Delen via


Toegang tot items

Q# ondersteunt itemtoegang voor matrixitems en voor struct typen. In beide gevallen is de toegang alleen-lezen; de waarde kan niet worden gewijzigd zonder een nieuw exemplaar te maken met behulp van een expressie voor kopiëren en bijwerken.

Toegang tot matrixitems en matrixlicing

Op basis van een matrixexpressie en een expressie van het type Int of Rangekan een nieuwe expressie worden gevormd met behulp van de operator voor toegang tot matrixitems die bestaat uit [ en ].

Als de expressie tussen de haken van het type Intis, bevat de nieuwe expressie het matrixitem in die index.

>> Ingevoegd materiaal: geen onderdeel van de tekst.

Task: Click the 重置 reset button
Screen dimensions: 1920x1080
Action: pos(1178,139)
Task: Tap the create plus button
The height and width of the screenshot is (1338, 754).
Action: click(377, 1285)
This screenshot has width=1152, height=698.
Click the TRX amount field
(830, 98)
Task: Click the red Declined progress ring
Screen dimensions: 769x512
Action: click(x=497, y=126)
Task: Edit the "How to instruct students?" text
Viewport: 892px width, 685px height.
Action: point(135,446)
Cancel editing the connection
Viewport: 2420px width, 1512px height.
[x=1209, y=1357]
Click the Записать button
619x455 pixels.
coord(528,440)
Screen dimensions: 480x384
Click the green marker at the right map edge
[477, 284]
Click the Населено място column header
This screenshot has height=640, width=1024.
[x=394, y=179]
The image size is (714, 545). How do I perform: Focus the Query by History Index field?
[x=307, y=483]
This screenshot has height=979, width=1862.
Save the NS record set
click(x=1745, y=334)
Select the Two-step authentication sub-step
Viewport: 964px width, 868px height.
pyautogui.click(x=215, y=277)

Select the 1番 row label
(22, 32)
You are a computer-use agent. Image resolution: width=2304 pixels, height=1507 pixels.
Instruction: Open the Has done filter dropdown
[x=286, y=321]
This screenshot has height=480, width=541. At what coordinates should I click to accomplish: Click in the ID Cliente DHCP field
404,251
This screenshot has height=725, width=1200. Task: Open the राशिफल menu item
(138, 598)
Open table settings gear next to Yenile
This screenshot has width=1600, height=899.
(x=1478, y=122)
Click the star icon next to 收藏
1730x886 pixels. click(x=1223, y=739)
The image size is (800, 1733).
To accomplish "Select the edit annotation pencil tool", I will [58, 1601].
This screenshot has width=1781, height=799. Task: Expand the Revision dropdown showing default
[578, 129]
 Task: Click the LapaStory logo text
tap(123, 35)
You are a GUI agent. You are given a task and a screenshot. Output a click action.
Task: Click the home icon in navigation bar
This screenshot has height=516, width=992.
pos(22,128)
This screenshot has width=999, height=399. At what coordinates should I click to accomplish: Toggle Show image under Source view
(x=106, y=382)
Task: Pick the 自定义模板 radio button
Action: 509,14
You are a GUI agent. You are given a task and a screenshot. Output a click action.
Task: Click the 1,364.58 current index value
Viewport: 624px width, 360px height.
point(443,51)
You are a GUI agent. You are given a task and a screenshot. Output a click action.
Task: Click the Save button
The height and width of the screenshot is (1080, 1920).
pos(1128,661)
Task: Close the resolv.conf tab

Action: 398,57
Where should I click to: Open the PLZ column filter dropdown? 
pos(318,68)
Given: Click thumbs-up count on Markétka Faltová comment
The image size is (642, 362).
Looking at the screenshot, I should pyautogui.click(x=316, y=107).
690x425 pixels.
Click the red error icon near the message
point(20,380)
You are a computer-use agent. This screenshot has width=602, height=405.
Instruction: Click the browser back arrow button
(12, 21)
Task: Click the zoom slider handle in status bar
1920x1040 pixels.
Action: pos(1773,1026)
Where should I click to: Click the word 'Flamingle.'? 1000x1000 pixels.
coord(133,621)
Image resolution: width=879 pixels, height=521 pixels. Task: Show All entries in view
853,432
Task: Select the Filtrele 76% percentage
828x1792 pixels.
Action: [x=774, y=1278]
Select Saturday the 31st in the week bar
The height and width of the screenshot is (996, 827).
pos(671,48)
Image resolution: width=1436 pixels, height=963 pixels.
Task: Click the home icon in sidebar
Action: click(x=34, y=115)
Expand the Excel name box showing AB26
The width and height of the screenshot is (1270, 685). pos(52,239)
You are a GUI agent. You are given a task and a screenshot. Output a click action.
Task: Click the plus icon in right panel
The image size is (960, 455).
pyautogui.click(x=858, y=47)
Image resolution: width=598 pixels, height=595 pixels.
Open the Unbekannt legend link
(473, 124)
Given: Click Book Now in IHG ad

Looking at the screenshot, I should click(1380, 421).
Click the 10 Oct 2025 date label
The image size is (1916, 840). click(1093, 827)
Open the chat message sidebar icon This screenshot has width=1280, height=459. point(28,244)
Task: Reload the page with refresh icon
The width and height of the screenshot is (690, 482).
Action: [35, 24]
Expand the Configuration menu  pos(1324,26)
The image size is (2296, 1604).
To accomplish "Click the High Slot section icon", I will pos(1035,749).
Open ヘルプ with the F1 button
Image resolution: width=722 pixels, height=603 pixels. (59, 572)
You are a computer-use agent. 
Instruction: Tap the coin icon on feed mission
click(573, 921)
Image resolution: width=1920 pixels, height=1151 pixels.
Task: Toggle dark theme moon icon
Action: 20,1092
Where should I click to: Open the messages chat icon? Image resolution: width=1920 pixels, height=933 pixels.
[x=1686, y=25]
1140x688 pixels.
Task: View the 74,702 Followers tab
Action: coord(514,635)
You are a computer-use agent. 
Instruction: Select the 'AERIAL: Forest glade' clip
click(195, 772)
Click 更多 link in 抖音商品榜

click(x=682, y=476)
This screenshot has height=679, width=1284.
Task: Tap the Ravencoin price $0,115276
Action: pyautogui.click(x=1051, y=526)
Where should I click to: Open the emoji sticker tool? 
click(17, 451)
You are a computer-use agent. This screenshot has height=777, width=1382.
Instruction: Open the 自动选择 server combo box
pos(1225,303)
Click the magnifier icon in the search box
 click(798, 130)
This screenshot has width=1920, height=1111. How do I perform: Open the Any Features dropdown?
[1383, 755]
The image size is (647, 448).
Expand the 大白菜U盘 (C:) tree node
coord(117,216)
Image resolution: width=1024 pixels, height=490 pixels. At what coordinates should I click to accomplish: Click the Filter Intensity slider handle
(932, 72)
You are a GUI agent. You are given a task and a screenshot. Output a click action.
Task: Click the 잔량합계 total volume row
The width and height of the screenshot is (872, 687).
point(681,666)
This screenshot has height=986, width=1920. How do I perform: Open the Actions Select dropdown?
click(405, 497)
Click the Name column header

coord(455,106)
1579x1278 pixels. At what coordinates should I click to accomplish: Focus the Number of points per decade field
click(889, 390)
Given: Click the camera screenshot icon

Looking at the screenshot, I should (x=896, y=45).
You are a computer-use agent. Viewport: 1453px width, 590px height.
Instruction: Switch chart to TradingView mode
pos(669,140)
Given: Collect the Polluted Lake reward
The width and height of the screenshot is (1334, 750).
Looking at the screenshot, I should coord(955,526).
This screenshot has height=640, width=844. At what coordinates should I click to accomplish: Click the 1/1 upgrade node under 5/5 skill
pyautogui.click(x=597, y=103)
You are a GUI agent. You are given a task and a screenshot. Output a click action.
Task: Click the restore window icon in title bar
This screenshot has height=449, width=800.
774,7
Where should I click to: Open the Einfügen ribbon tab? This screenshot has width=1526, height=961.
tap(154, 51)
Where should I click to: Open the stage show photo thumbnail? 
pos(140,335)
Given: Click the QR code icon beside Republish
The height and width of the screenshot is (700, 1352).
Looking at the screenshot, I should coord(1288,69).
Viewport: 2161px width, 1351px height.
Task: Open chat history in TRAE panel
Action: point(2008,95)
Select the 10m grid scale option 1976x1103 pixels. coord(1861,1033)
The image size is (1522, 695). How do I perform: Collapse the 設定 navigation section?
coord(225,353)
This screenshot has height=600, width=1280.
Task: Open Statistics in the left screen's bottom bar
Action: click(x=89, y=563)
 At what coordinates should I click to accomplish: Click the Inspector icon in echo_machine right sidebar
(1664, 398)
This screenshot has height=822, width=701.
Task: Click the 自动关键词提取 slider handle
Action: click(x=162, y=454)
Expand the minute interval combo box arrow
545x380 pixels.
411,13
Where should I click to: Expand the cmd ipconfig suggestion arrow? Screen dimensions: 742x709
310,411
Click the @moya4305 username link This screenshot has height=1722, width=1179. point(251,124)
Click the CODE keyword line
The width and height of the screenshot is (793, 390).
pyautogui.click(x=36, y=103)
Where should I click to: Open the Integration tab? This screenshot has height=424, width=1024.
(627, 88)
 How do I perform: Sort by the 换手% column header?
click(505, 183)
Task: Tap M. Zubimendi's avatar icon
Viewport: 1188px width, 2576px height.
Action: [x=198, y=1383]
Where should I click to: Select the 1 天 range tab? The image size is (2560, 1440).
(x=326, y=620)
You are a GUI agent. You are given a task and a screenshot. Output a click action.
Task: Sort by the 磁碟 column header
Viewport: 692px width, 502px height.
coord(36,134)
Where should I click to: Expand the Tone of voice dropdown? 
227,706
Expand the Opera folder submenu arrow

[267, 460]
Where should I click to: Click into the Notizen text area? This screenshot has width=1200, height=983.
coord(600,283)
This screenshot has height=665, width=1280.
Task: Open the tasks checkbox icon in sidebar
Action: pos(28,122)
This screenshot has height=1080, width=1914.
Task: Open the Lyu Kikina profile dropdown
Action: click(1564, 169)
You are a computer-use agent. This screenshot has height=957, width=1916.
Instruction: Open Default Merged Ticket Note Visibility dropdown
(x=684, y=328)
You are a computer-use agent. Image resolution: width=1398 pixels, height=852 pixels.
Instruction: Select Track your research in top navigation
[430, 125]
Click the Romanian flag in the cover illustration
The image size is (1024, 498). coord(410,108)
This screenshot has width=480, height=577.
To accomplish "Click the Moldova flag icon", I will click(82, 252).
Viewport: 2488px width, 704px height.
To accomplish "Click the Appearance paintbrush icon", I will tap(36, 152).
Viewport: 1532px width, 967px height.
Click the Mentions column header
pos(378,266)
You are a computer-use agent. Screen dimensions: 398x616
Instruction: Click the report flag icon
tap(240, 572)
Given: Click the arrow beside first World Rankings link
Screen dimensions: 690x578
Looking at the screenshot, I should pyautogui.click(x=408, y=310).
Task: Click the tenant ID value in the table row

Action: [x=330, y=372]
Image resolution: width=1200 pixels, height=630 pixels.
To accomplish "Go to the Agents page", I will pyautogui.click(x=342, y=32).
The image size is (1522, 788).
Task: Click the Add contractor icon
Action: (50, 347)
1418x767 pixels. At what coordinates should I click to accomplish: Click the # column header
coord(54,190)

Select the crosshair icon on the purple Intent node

Als arr bijvoorbeeld van het type Double[] is en vijf of meer items bevat, is arr[4] een expressie van het type Double.

Als de expressie tussen de haken van het type Rangeis, bevat de nieuwe expressie een matrix van alle items die zijn geïndexeerd door de opgegeven Range. Als de Range leeg is, is de resulterende matrix leeg. Bijvoorbeeld

let arr = [10, 11, 36, 49];
let ten = arr[0]; // contains the value 10
let odds = arr[1..2..4]; // contains the value [11, 49]
let reverse = arr[...-1...]; // contains the value [49, 36, 11, 10]

In de laatste regel van het voorbeeld zijn de begin- en eindwaarde van het bereik weggelaten voor het gemak. Zie Contextuele expressiesvoor meer informatie.

Als de matrixexpressie geen eenvoudige id is, moet deze tussen haakjes worden geplaatst om een item of segment te extraheren. Als arr1 en arr2 bijvoorbeeld beide matrices van gehele getallen zijn, wordt een item uit de samenvoeging uitgedrukt als (arr1 + arr2)[13]. Zie prioriteit en associativiteitvoor meer informatie.

Alle matrices in Q# zijn gebaseerd op nul, dat wil gezegd, het eerste element van een matrix arr altijd arr[0]is. Er wordt tijdens runtime een uitzondering gegenereerd als de index of een van de indexen die worden gebruikt voor segmentering buiten de grenzen van de matrix valt, bijvoorbeeld als deze kleiner is dan nul of groter of gelijk is aan de lengte van de matrix.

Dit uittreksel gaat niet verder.